It’s interesting to see how a search engine might calculate the relevance of search results and find related queries.
A recently granted Yahoo patent investigates an approach that might help it identify how relevant the results it displays to searchers might actually be and how likely those results show various results when a searcher uses a query term that might cover a range of topics.
Before presenting their automated approach for checking relevance and variety, the patent tells us about some limitations in using manual reviews or clicks data to determine how relevant results might be.
One option for checking on the relevancy of search results would be to manually screen results for each query. That might be pretty time-consuming, involve the possibility of human error, and doesn’t seem like it would even begin to cover all of the queries that are conducted on the web.
I did see an ad on Craig’s List a few weeks ago from Lionbridge Technologies, Inc., asking for part-timers to act as Internet Judges.
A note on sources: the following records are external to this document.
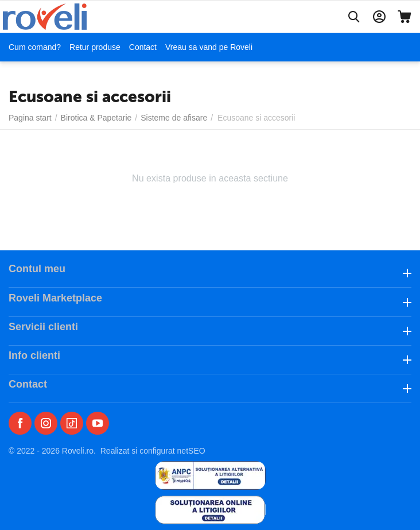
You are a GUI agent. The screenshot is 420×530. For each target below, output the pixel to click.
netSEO (191, 451)
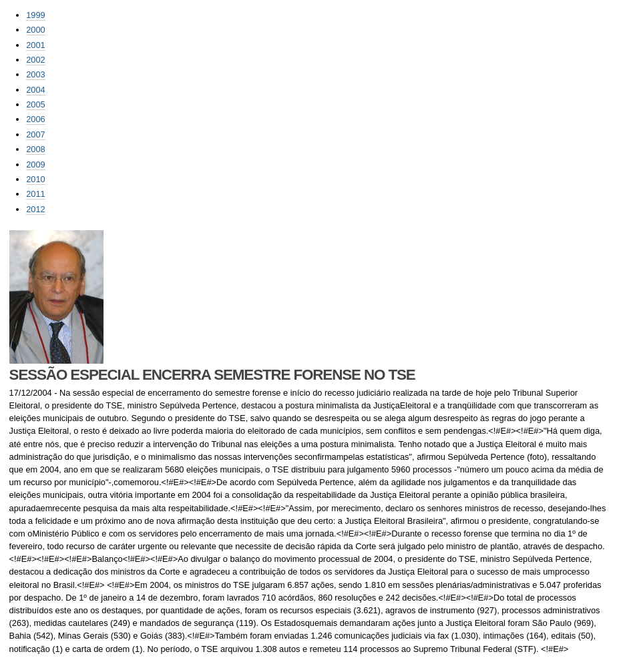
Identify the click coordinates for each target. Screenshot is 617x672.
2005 (35, 104)
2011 (35, 194)
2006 (35, 119)
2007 (35, 134)
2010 (35, 179)
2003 (35, 74)
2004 (35, 89)
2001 (35, 45)
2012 (35, 209)
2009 (35, 164)
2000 (35, 29)
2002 (35, 59)
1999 (35, 15)
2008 (35, 149)
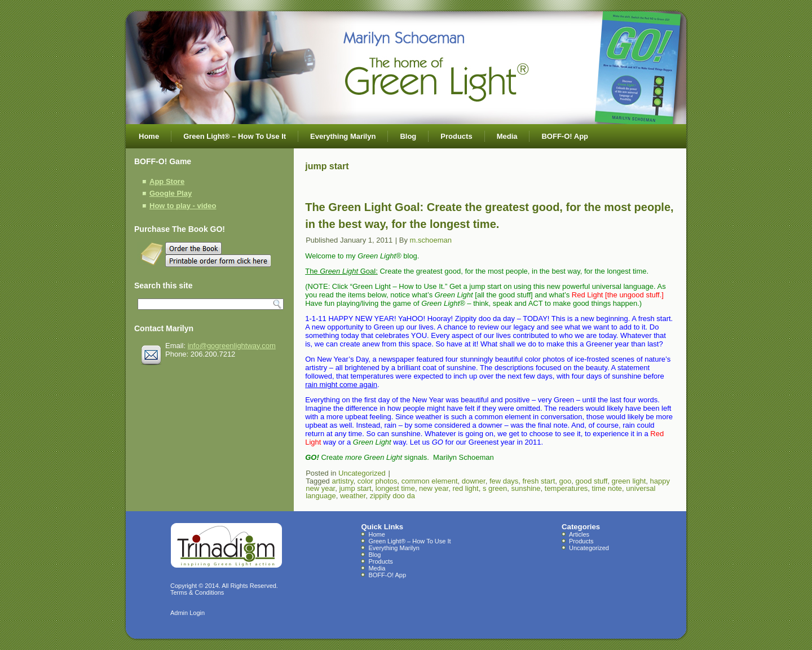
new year (434, 488)
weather (353, 495)
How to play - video (183, 205)
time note (607, 488)
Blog (408, 136)
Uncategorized (362, 473)
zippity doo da (392, 495)
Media (507, 136)
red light (465, 488)
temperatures (566, 488)
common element (430, 481)
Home (149, 136)
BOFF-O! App (564, 136)
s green (495, 488)
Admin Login (187, 613)
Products (456, 136)
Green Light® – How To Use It (235, 136)
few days (504, 481)
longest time (395, 488)
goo (566, 481)
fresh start (539, 481)
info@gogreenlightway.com (232, 345)
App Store (167, 181)
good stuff (591, 481)
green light (629, 481)
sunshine (526, 488)
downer (474, 481)
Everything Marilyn (343, 136)
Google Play (170, 193)
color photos (377, 481)
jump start (355, 488)
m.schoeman (431, 240)
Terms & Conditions (197, 592)
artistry (342, 481)
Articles (579, 534)
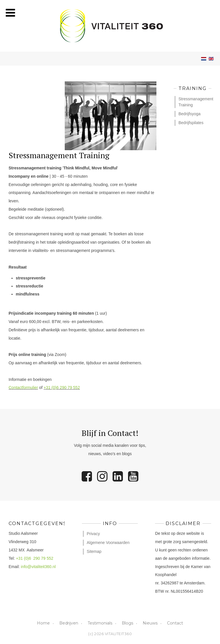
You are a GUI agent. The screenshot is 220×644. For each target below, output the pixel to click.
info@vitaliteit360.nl (38, 567)
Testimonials (100, 623)
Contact (175, 623)
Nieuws (150, 623)
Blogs (127, 623)
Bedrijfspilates (191, 123)
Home (43, 623)
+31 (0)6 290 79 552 (62, 387)
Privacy (93, 534)
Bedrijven (69, 623)
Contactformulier (23, 387)
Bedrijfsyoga (189, 114)
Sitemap (94, 551)
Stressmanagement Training (195, 102)
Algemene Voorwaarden (108, 543)
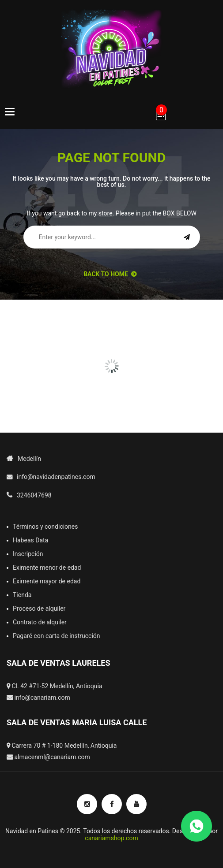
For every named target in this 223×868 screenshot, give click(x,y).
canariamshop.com (111, 838)
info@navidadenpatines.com (56, 477)
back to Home (110, 274)
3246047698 (34, 495)
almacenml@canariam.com (52, 757)
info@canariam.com (42, 697)
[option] (37, 325)
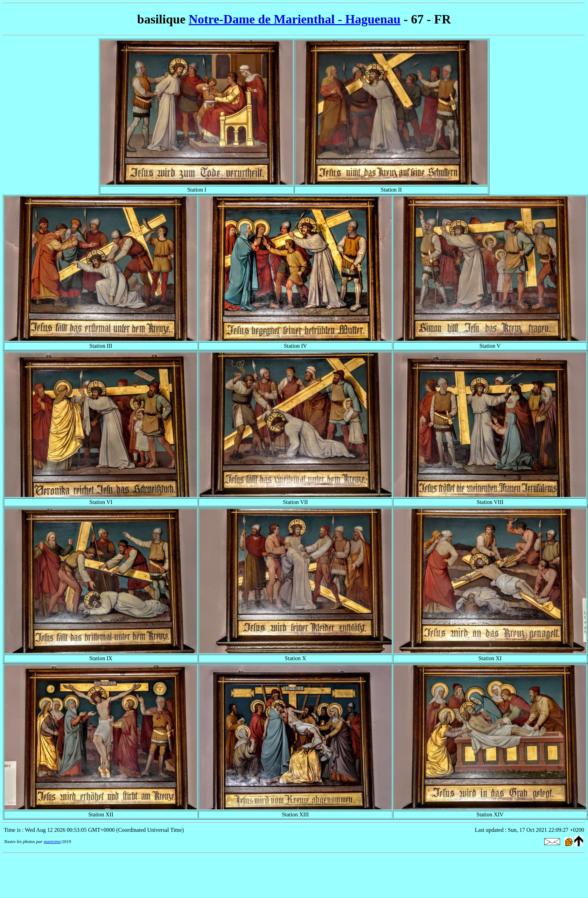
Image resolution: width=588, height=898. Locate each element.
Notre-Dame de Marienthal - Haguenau (295, 19)
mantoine (52, 841)
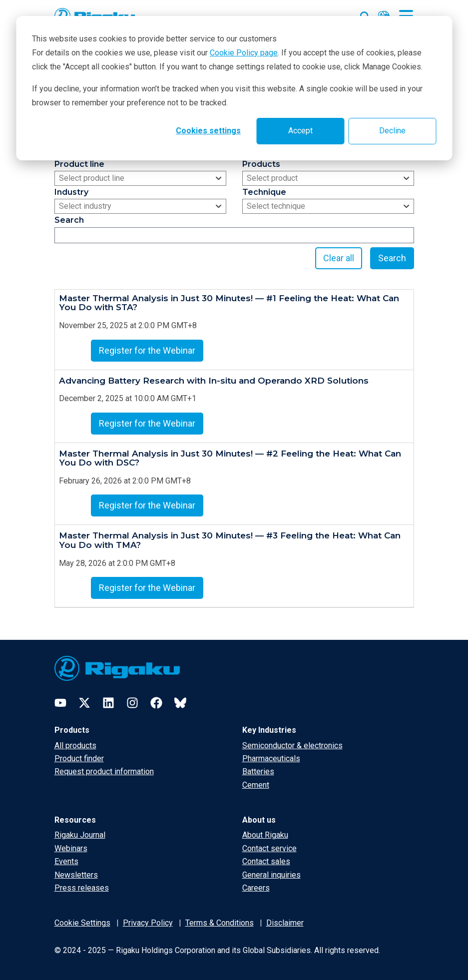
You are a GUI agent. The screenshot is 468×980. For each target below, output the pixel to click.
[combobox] (140, 178)
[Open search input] (365, 14)
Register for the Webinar (147, 350)
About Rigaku (265, 835)
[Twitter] (84, 703)
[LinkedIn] (108, 703)
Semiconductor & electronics (292, 745)
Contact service (269, 848)
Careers (256, 888)
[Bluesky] (180, 703)
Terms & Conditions (219, 923)
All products (75, 745)
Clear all (339, 258)
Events (66, 861)
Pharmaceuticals (271, 758)
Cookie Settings (82, 923)
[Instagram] (132, 703)
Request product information (104, 771)
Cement (256, 785)
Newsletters (76, 875)
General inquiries (271, 875)
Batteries (258, 771)
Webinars (71, 848)
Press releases (81, 888)
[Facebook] (156, 703)
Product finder (79, 758)
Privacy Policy (148, 923)
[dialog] (234, 88)
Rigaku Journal (80, 835)
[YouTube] (60, 703)
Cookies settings (208, 130)
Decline (392, 130)
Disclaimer (285, 923)
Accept (300, 130)
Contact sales (266, 861)
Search (392, 258)
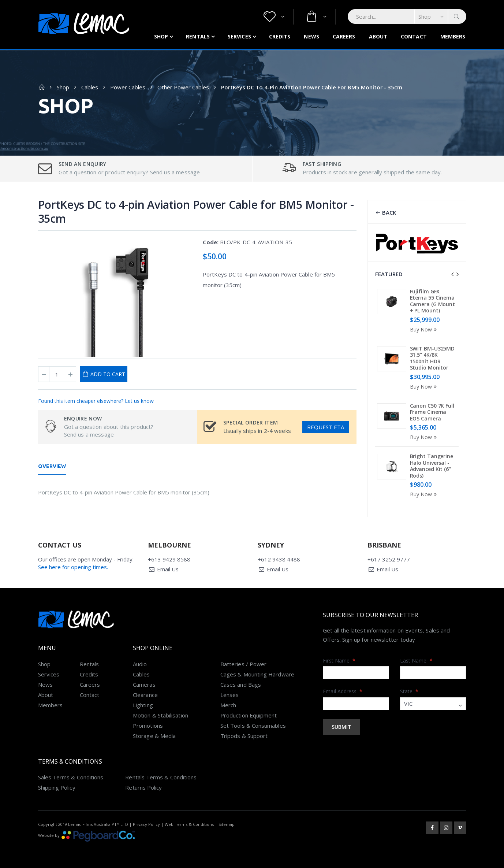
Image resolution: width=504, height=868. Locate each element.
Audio (140, 664)
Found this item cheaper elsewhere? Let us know (96, 401)
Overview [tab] (52, 466)
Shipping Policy (57, 787)
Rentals (198, 36)
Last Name (416, 660)
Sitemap (227, 824)
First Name (339, 660)
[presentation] (452, 274)
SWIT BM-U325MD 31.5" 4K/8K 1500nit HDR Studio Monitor (432, 358)
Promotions (148, 726)
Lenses (229, 695)
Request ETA (325, 427)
A little sleuthing on the Web revealed Google might have used Lionbridge in the past to hire people to rank the relevancy of search results, though Craig’s List posting didn’t identify the ultimate employer. From the job description from the ad:
Relevance measurement is the foundation of all search engines. Without it, no one can tell whether a change has made the system better or worse. As an Internet Judge, you will be a key participant in helping determine the relevance of search engines. We are looking for Internet Judges who would work from home; review and rate websites based on an objective set of guidelines. Candidates must be avid internet enthusiasts. If you love browsing the web and can follow a specific set of guidelines to rate websites, then we want to hear from you.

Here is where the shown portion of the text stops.